▶ [Work instructions] Print all records exactly, leaving nothing out.

▶ [Data for this task]
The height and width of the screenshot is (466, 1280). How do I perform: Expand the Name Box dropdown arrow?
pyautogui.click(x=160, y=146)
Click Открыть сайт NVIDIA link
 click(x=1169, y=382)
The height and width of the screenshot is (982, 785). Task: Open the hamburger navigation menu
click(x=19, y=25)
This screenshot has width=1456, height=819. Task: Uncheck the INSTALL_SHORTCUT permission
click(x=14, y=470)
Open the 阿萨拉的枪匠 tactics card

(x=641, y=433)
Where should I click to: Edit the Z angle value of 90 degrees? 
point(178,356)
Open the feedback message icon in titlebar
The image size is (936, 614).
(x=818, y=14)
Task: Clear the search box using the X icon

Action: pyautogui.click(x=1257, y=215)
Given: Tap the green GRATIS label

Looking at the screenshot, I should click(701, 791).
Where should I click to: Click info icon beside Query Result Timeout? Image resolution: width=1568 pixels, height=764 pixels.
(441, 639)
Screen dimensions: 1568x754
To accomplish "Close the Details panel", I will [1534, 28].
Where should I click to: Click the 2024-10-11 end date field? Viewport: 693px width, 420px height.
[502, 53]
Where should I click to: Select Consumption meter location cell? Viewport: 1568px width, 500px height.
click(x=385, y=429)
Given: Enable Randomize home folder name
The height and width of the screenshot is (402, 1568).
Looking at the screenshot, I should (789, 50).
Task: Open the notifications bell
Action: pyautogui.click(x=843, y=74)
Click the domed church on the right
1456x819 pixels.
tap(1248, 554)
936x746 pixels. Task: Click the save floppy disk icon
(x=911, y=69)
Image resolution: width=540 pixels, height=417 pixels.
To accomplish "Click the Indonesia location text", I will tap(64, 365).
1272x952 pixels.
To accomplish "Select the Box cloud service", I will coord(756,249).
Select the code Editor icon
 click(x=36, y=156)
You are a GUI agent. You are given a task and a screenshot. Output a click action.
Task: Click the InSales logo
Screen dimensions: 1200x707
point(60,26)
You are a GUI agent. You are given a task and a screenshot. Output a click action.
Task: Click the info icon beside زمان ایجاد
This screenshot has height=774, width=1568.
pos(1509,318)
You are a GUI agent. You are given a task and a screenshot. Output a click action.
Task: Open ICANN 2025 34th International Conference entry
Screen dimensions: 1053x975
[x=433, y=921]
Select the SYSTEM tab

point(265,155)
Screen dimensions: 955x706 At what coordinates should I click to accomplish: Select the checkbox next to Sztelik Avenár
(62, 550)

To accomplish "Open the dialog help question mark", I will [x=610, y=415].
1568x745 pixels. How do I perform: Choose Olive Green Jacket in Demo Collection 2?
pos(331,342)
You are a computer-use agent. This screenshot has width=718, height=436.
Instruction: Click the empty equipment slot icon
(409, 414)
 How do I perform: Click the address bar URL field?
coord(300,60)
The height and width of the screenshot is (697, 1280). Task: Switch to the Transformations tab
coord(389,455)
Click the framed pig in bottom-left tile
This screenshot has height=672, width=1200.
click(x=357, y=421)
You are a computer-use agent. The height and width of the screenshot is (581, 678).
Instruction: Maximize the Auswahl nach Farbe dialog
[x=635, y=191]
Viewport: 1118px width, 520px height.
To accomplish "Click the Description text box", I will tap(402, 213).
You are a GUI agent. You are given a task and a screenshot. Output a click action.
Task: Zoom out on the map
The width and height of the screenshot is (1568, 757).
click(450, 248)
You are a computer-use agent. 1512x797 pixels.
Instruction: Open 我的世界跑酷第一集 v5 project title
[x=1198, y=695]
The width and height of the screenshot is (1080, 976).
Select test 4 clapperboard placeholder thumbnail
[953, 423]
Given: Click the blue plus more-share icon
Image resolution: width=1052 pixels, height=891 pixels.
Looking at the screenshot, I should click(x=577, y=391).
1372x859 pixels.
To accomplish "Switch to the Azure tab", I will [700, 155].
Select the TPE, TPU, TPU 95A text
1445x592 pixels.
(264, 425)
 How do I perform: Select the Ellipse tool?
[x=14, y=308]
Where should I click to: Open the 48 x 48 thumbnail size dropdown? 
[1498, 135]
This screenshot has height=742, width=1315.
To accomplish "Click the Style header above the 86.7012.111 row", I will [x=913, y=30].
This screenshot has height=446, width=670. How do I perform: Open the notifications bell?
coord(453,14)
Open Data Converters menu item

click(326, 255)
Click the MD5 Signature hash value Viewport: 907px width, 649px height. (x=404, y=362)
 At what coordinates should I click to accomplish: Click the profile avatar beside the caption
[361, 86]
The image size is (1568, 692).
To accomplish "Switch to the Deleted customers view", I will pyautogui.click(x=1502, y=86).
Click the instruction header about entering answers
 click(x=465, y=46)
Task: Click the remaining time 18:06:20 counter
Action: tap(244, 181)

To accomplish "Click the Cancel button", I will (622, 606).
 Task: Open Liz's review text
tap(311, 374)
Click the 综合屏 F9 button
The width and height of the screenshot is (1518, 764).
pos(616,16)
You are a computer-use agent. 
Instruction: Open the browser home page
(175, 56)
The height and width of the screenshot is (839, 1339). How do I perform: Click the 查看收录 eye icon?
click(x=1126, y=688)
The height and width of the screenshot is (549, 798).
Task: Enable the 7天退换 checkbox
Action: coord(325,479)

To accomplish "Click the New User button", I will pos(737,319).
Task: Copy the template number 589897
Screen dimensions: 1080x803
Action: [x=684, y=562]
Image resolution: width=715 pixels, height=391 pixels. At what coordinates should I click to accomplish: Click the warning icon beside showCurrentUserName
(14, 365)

▶ [Solution for this exercise]
The height and width of the screenshot is (466, 1280). How do I perform: Expand the Name Box dropdown arrow?
pyautogui.click(x=160, y=146)
Click Открыть сайт NVIDIA link
 click(x=1169, y=382)
The height and width of the screenshot is (982, 785). Task: Open the hamburger navigation menu
click(x=19, y=25)
This screenshot has width=1456, height=819. Task: Uncheck the INSTALL_SHORTCUT permission
click(x=14, y=470)
Open the 阿萨拉的枪匠 tactics card

(x=641, y=433)
Where should I click to: Edit the Z angle value of 90 degrees? 
point(178,356)
Open the feedback message icon in titlebar
The image size is (936, 614).
(x=818, y=14)
Task: Clear the search box using the X icon

Action: pyautogui.click(x=1257, y=215)
Given: Tap the green GRATIS label

Looking at the screenshot, I should click(701, 791).
Where should I click to: Click info icon beside Query Result Timeout? Image resolution: width=1568 pixels, height=764 pixels.
(441, 639)
Screen dimensions: 1568x754
To accomplish "Close the Details panel", I will [1534, 28].
Where should I click to: Click the 2024-10-11 end date field? Viewport: 693px width, 420px height.
[502, 53]
Where should I click to: Select Consumption meter location cell? Viewport: 1568px width, 500px height.
click(x=385, y=429)
Given: Enable Randomize home folder name
The height and width of the screenshot is (402, 1568).
Looking at the screenshot, I should (789, 50).
Task: Open the notifications bell
Action: pyautogui.click(x=843, y=74)
Click the domed church on the right
1456x819 pixels.
tap(1248, 554)
936x746 pixels. Task: Click the save floppy disk icon
(x=911, y=69)
Image resolution: width=540 pixels, height=417 pixels.
To accomplish "Click the Indonesia location text", I will tap(64, 365).
1272x952 pixels.
To accomplish "Select the Box cloud service", I will coord(756,249).
Select the code Editor icon
 click(x=36, y=156)
You are a GUI agent. You are given a task and a screenshot. Output a click action.
Task: Click the InSales logo
Screen dimensions: 1200x707
point(60,26)
You are a GUI agent. You are given a task and a screenshot. Output a click action.
Task: Click the info icon beside زمان ایجاد
This screenshot has height=774, width=1568.
pos(1509,318)
You are a GUI agent. You are given a task and a screenshot. Output a click action.
Task: Open ICANN 2025 34th International Conference entry
Screen dimensions: 1053x975
[x=433, y=921]
Select the SYSTEM tab

point(265,155)
Screen dimensions: 955x706 At what coordinates should I click to accomplish: Select the checkbox next to Sztelik Avenár
(62, 550)

To accomplish "Open the dialog help question mark", I will [x=610, y=415].
1568x745 pixels. How do I perform: Choose Olive Green Jacket in Demo Collection 2?
pos(331,342)
You are a computer-use agent. This screenshot has width=718, height=436.
Instruction: Click the empty equipment slot icon
(409, 414)
 How do I perform: Click the address bar URL field?
coord(300,60)
The height and width of the screenshot is (697, 1280). Task: Switch to the Transformations tab
coord(389,455)
Click the framed pig in bottom-left tile
This screenshot has height=672, width=1200.
click(x=357, y=421)
You are a computer-use agent. The height and width of the screenshot is (581, 678).
Instruction: Maximize the Auswahl nach Farbe dialog
[x=635, y=191]
Viewport: 1118px width, 520px height.
To accomplish "Click the Description text box", I will tap(402, 213).
You are a GUI agent. You are given a task and a screenshot. Output a click action.
Task: Zoom out on the map
The width and height of the screenshot is (1568, 757).
click(450, 248)
You are a computer-use agent. 1512x797 pixels.
Instruction: Open 我的世界跑酷第一集 v5 project title
[x=1198, y=695]
The width and height of the screenshot is (1080, 976).
Select test 4 clapperboard placeholder thumbnail
[953, 423]
Given: Click the blue plus more-share icon
Image resolution: width=1052 pixels, height=891 pixels.
Looking at the screenshot, I should click(x=577, y=391).
1372x859 pixels.
To accomplish "Switch to the Azure tab", I will [700, 155].
Select the TPE, TPU, TPU 95A text
1445x592 pixels.
(264, 425)
 How do I perform: Select the Ellipse tool?
[x=14, y=308]
Where should I click to: Open the 48 x 48 thumbnail size dropdown? 
[1498, 135]
This screenshot has height=742, width=1315.
To accomplish "Click the Style header above the 86.7012.111 row", I will [x=913, y=30].
This screenshot has height=446, width=670. How do I perform: Open the notifications bell?
coord(453,14)
Open Data Converters menu item

click(326, 255)
Click the MD5 Signature hash value Viewport: 907px width, 649px height. (x=404, y=362)
 At what coordinates should I click to accomplish: Click the profile avatar beside the caption
[361, 86]
The image size is (1568, 692).
To accomplish "Switch to the Deleted customers view", I will pyautogui.click(x=1502, y=86).
Click the instruction header about entering answers
 click(x=465, y=46)
Task: Click the remaining time 18:06:20 counter
Action: tap(244, 181)

To accomplish "Click the Cancel button", I will (622, 606).
 Task: Open Liz's review text
tap(311, 374)
Click the 综合屏 F9 button
The width and height of the screenshot is (1518, 764).
pos(616,16)
You are a computer-use agent. 
Instruction: Open the browser home page
(175, 56)
The height and width of the screenshot is (839, 1339). How do I perform: Click the 查看收录 eye icon?
click(x=1126, y=688)
The height and width of the screenshot is (549, 798).
Task: Enable the 7天退换 checkbox
Action: coord(325,479)

To accomplish "Click the New User button", I will pos(737,319).
Task: Copy the template number 589897
Screen dimensions: 1080x803
Action: [x=684, y=562]
Image resolution: width=715 pixels, height=391 pixels. At what coordinates should I click to accomplish: Click the warning icon beside showCurrentUserName
(14, 365)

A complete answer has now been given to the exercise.